CHAPTER NINE

A QUESTION OF TIME

“IF YOU SAY, ‘It’s alive,’ I will pound you,” Marco said.

His eyes flickered. Professor Bhegad exhaled with relief. Behind him, Fiddle let out a whoop of joy. “You are a strong boy,” Bhegad said. “I wasn’t sure the treatment would take.”

“I didn’t think I needed treatments,” Marco replied. A rueful smile creased his face as he looked up at Aly, Cass, and me. “So much for Marco the Immortal.”

Cass leaned down and gave him a hug. “Brother M, we like you just the way you are.”

“Sounds like a song,” said Nirvana, who was clutching Fiddle’s and Torquin’s arms.

I glanced at Aly and noticed she was tearing up. I sidled close to her. I kind of wanted to put my arm around her, but I wasn’t sure if that would be too weird. She gave me a look, frowned, and angled away. “My eyes . . .” she said. “Must have gotten some sand in them. . . .”

“Aly was telling me about your adventure,” Bhegad said to Marco. “The Loculus seeming to call from the river . . . the weather change . . . the city on the other side. It sounds like one of your dreams.”

“Dreams don’t change the passage of time, Professor Bhegad,” Aly said.

“It was real, dude,” Marco said. “Like some overgrown Disney set.
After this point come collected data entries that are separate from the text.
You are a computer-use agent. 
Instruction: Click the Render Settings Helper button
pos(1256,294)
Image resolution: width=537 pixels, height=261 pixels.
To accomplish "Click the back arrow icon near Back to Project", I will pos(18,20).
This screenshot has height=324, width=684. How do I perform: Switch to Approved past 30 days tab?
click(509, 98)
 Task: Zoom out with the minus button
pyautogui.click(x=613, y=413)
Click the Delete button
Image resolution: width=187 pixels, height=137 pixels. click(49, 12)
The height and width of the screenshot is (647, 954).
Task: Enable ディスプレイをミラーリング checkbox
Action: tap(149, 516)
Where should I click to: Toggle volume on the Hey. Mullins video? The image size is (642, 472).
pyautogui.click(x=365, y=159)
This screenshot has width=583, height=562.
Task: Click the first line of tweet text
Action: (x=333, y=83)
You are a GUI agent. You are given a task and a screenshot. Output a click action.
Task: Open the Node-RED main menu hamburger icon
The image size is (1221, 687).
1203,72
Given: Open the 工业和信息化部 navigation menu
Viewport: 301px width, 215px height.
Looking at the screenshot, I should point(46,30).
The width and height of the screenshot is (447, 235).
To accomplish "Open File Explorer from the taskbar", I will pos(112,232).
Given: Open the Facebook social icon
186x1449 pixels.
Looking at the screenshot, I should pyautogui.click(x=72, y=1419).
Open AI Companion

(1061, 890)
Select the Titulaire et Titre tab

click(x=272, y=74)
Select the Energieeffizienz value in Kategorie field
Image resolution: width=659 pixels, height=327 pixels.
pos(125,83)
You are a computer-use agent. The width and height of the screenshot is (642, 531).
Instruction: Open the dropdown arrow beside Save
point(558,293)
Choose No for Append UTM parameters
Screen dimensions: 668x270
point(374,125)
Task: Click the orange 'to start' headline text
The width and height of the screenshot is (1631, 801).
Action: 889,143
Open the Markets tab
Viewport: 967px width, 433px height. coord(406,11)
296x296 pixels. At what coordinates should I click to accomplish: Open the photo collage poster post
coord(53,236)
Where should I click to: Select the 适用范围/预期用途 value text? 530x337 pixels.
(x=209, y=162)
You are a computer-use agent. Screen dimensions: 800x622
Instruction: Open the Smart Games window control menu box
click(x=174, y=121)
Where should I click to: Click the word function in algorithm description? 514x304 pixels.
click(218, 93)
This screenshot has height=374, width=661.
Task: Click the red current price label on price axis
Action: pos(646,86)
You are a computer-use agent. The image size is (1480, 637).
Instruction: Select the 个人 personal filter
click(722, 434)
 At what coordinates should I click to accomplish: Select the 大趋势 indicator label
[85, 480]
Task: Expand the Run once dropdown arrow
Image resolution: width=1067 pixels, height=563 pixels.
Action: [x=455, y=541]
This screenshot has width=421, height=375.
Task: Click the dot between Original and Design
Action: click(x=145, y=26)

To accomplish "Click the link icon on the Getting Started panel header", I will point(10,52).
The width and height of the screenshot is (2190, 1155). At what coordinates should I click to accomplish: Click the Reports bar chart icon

This big old city with dirt roads and no cars and people dressed in togas, and some big old pointy buildings.”

Fiddle nodded. “Hm. Ziggurats . . .”

“Nope,” Marco said. “No smoking.”

“Not cigarettes, ziggurats—tiered structures, places of worship.” Bhegad scratched his head, suddenly deep in thought. “And the rest of you—you all confirm Marco’s observation?”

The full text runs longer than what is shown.